Forbidden Religion: Suppressed Heresies of the West
J. Douglas Kenyon
Simon and Schuster, Sep 22, 2006 - Body, Mind & Spirit - 336 pages
Reveals the thread that unites the spiritual paths that have opposed orthodox religion over the centuries and the challenge they provide to the status quo
• Contains 40 essays by 18 key investigators of heresies and suppressed spiritual traditions, including Steven Sora, Ian Lawton, Jeff Nisbet, P.M.H. Atwater, John Chambers, and Vincent Bridges
• Edited by Atlantis Rising publisher, J. Douglas Kenyon
Following the model of his bestselling Forbidden History, J. Douglas Kenyon has assembled from his bi-monthly journal Atlantis Rising material that explores the hidden path of the religions banned by the orthodox Church--from the time before Christ when the foundations of Christianity were being laid to the tumultuous times of the Cathars and Templars and the Masons of the New World. Revealed in this investigation of the roots of Western faith are the intimate ties of ancient Egyptian religion to Christianity, the true identities of the three magi, the link forged by the Templars between early Christianity and the Masons, and how these hidden religious currents still influence the modern world.

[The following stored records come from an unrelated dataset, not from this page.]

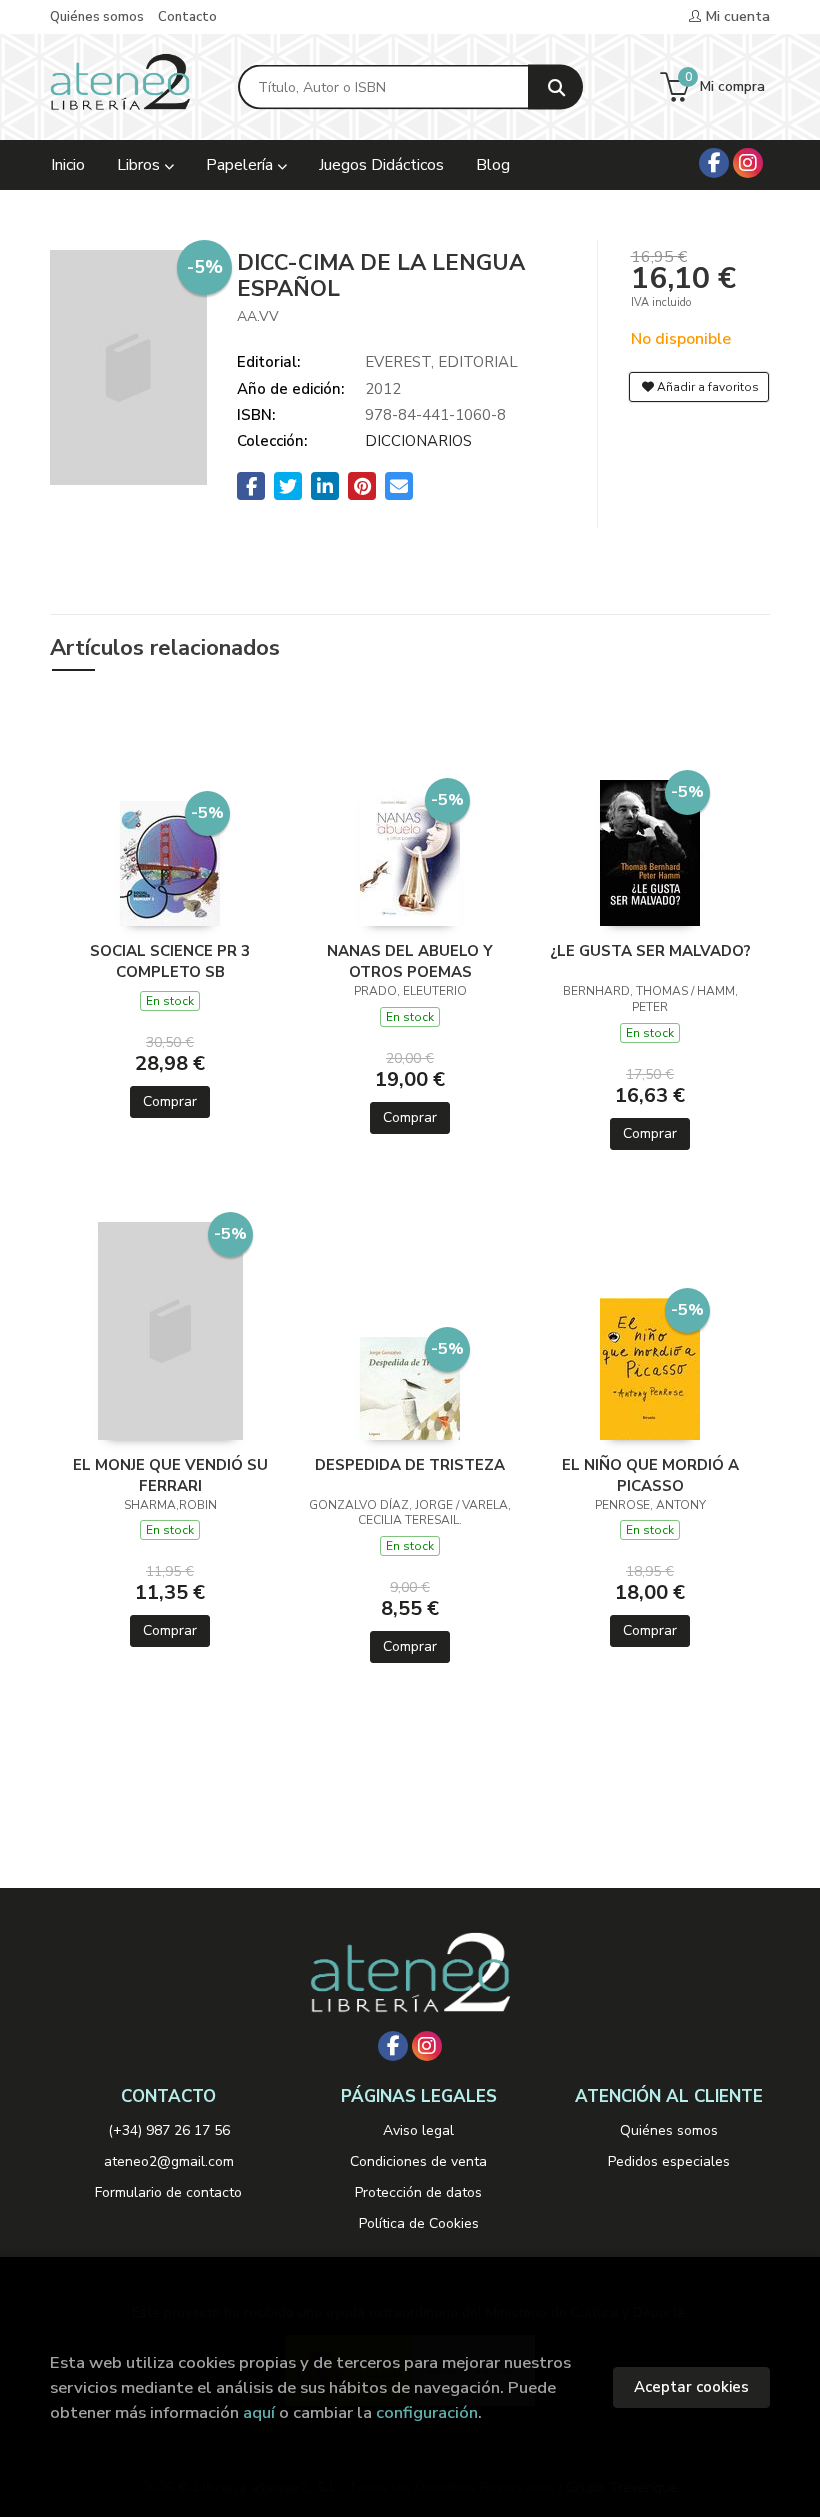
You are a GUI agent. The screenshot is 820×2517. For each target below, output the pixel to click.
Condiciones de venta (418, 2161)
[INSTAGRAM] (748, 163)
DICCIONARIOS (418, 441)
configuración (427, 2412)
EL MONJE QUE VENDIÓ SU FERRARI (170, 1475)
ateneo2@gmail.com (169, 2161)
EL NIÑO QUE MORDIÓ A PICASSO (650, 1475)
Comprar (170, 1101)
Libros (140, 165)
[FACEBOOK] (714, 163)
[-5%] (170, 862)
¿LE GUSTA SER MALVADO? (650, 951)
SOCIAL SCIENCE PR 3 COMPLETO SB (170, 961)
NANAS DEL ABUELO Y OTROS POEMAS (410, 961)
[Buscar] (555, 87)
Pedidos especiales (669, 2161)
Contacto (187, 17)
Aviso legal (418, 2130)
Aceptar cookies (691, 2387)
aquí (259, 2412)
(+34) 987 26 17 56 (169, 2130)
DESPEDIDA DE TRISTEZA (410, 1465)
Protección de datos (418, 2192)
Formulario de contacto (168, 2192)
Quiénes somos (97, 17)
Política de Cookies (419, 2223)
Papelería (241, 165)
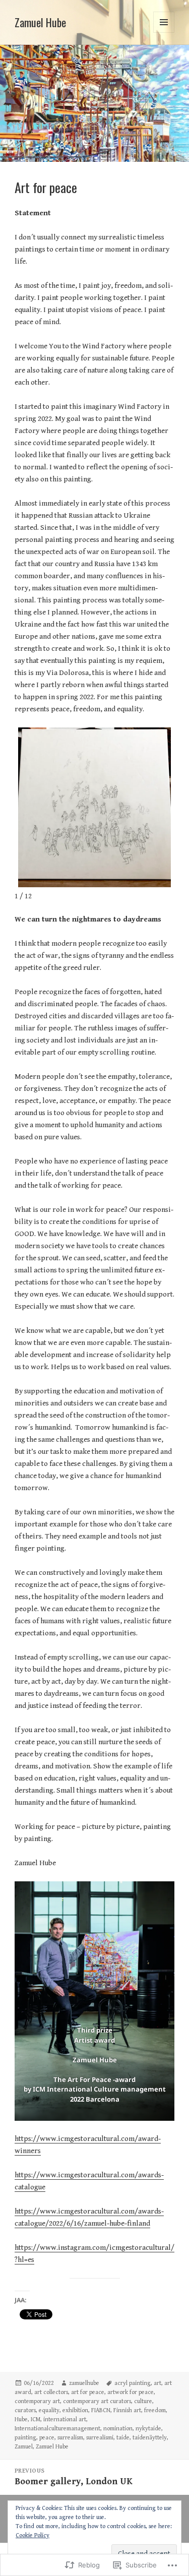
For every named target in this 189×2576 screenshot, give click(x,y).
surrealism (70, 2437)
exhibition (75, 2410)
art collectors (51, 2392)
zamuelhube (84, 2383)
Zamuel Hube (40, 22)
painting (25, 2437)
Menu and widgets (164, 32)
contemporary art (37, 2401)
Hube (21, 2419)
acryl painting (132, 2383)
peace (46, 2437)
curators (25, 2410)
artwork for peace (130, 2392)
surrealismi (99, 2437)
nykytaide (148, 2428)
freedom (155, 2410)
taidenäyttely (150, 2437)
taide (123, 2437)
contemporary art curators (97, 2401)
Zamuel (24, 2446)
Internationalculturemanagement (57, 2428)
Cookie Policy (32, 2535)
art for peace (87, 2392)
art (157, 2383)
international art (64, 2419)
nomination (118, 2428)
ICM (35, 2419)
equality (49, 2410)
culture (143, 2401)
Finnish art (127, 2410)
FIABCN (100, 2410)
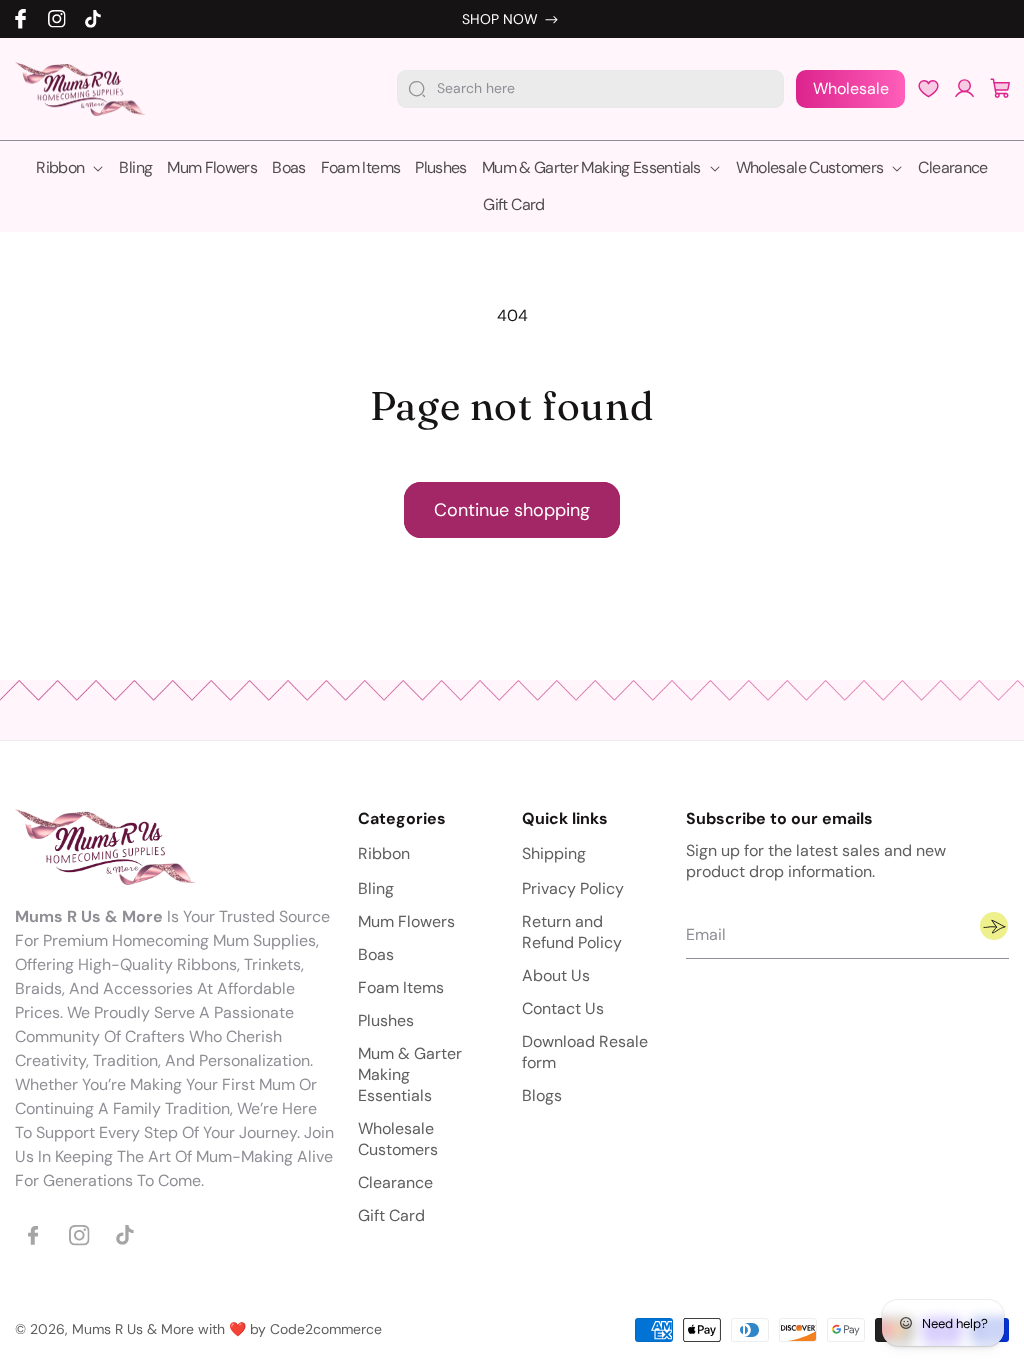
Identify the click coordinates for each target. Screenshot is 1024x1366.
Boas (376, 954)
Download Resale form (585, 1052)
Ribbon (384, 853)
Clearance (395, 1182)
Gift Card (391, 1215)
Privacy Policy (573, 888)
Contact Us (563, 1008)
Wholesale (851, 88)
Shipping (554, 853)
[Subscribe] (994, 926)
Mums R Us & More (133, 1329)
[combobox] (590, 89)
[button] (1001, 89)
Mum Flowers (406, 921)
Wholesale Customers (398, 1139)
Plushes (386, 1020)
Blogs (542, 1095)
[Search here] (417, 89)
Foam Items (401, 987)
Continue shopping (512, 510)
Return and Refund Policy (572, 932)
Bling (376, 888)
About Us (556, 975)
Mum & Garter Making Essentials (410, 1074)
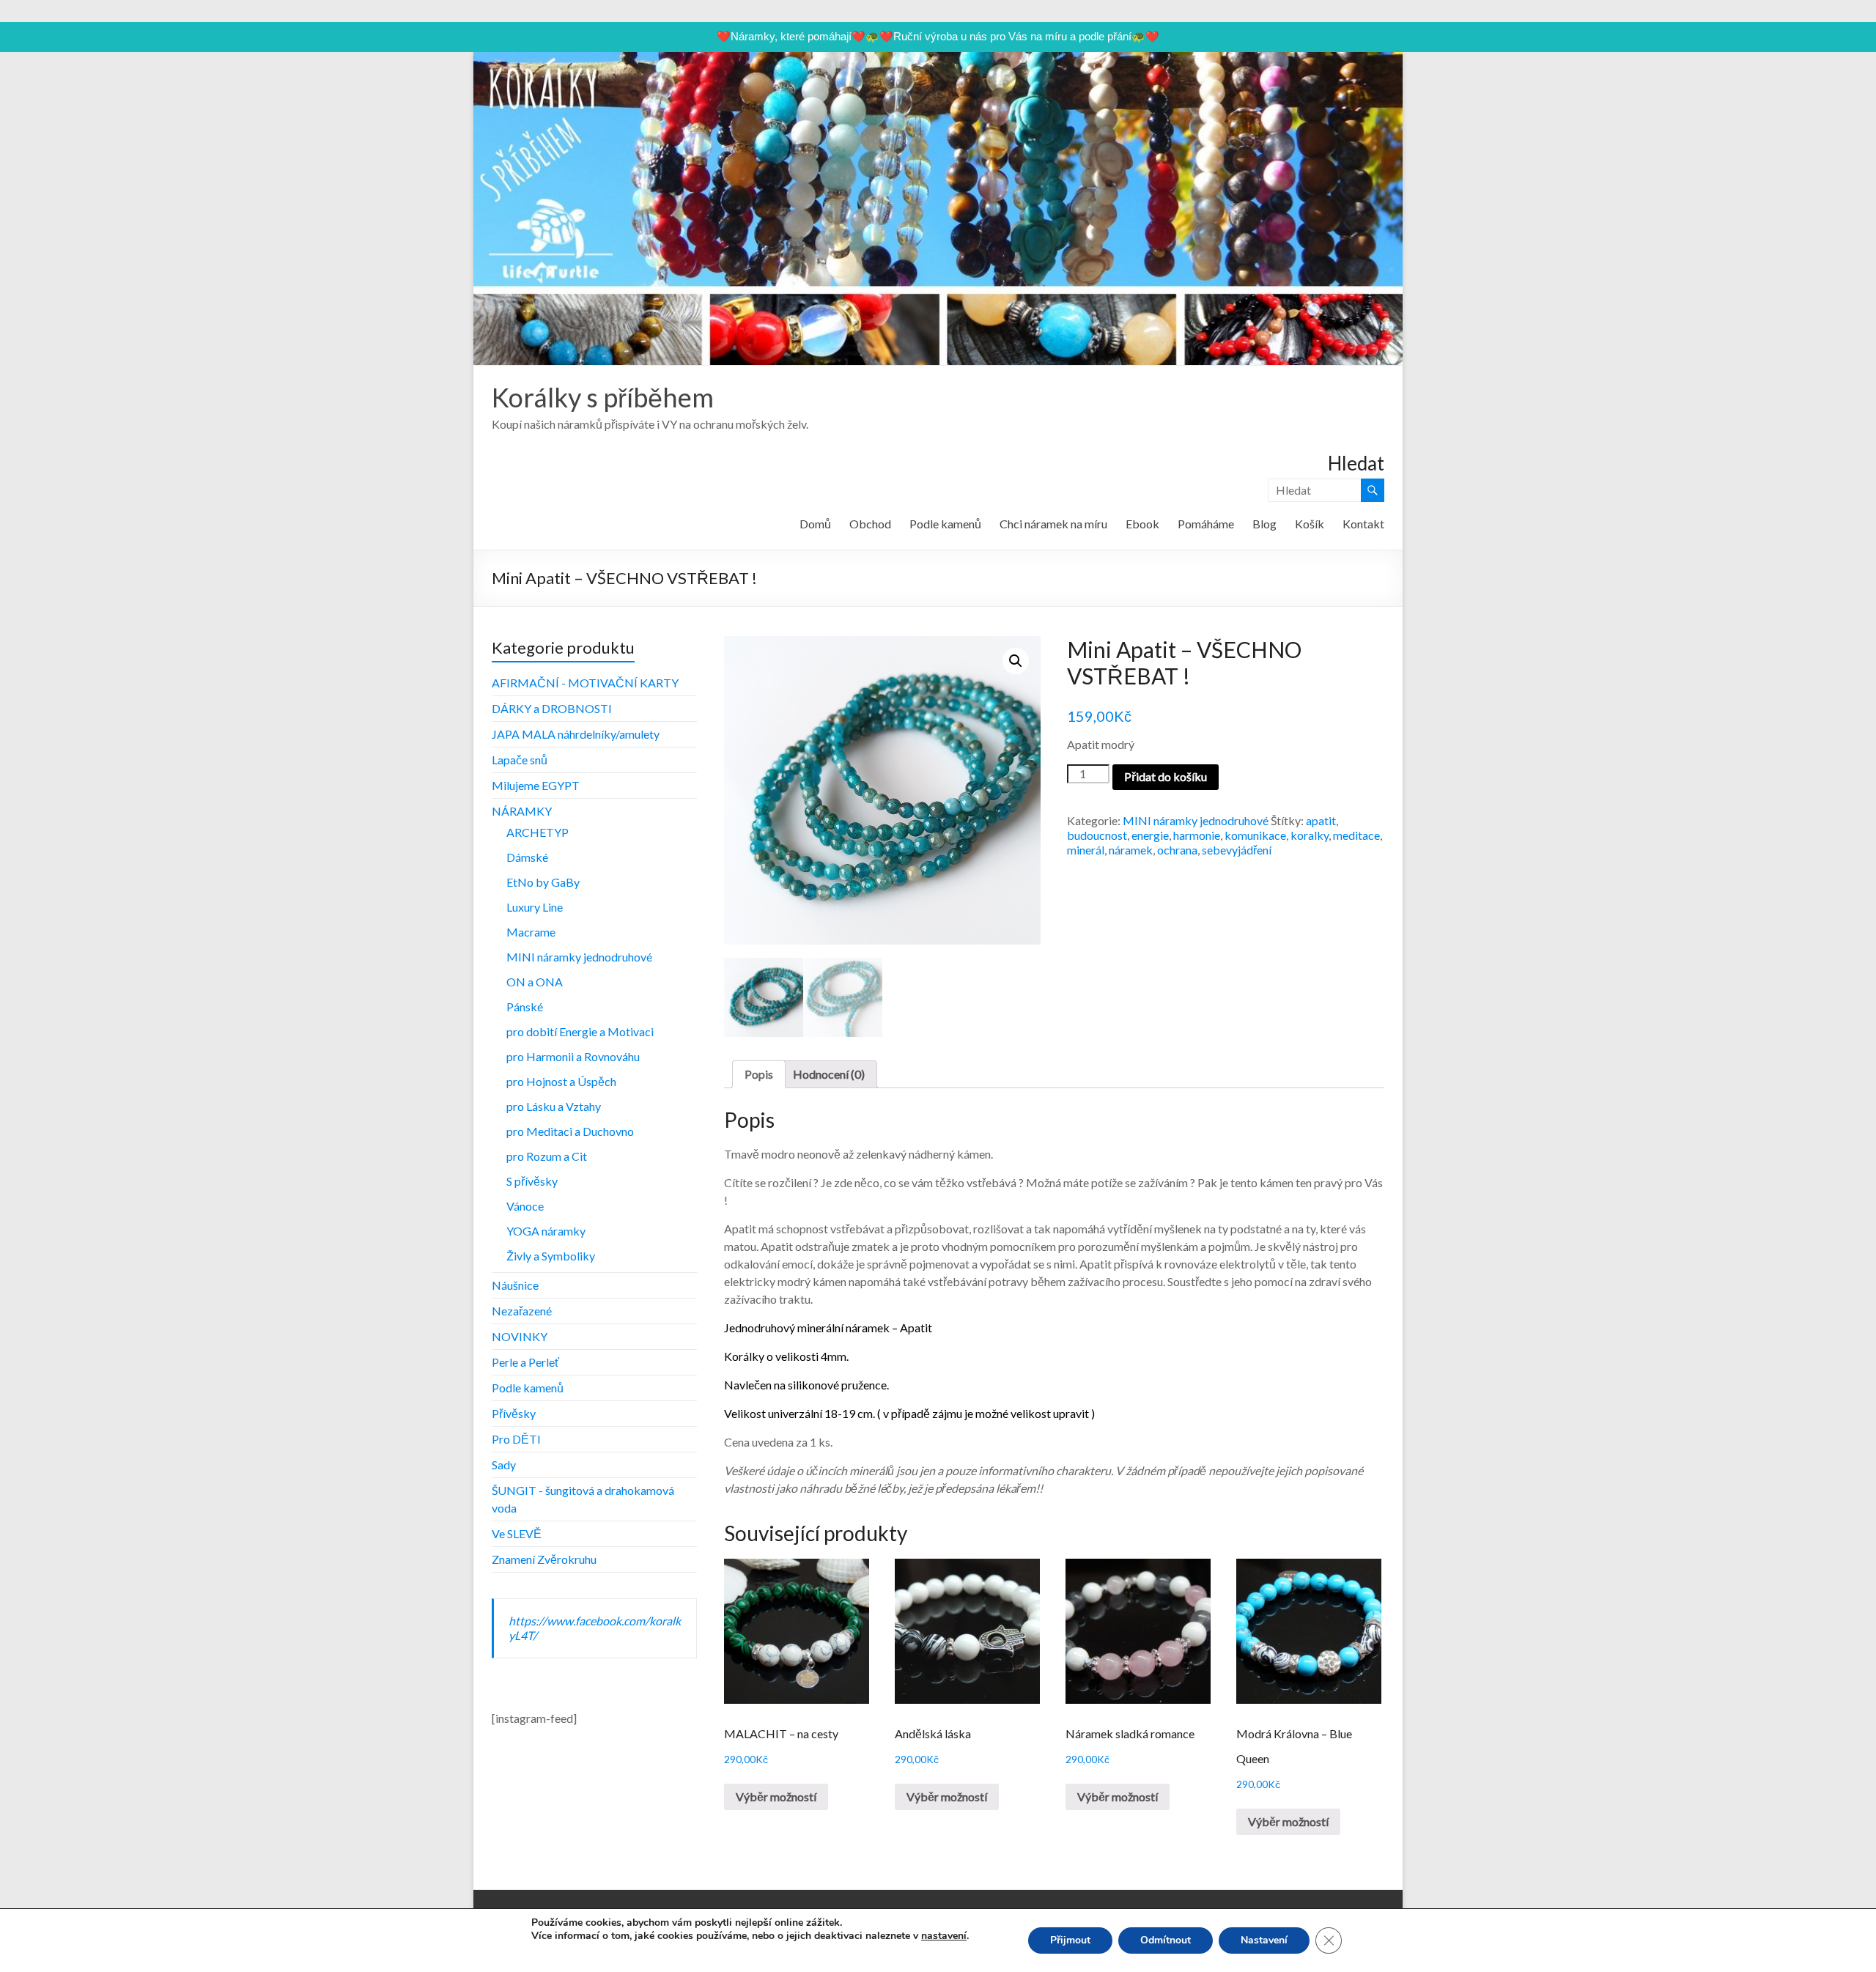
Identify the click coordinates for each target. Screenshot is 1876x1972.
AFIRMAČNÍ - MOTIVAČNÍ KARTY (585, 683)
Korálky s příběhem (603, 397)
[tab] (759, 1074)
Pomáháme (1206, 524)
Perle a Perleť (525, 1362)
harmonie (1196, 835)
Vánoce (525, 1206)
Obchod (870, 524)
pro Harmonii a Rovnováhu (573, 1056)
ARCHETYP (537, 832)
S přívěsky (532, 1181)
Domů (815, 524)
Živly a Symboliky (550, 1256)
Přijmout (1070, 1940)
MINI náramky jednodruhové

This book serves as a compelling introduction to the true history of the heretical religious traditions that played as vital a role in society as the established faiths that continuously tried to suppress them. Born in the same religious ferment that gave birth to Christianity, these spiritual paths survived in the “heresies” of the Middle Ages, and in the theories of the great Renaissance thinkers and their successors, such as Isaac Newton and Giordano Bruno. Brought to the New World by the Masons who inspired the American Revolution, the influence of these forbidden religions can be still found today in “The Star Spangled Banner” and in such Masonic symbols as the pyramid on the back of the dollar bill.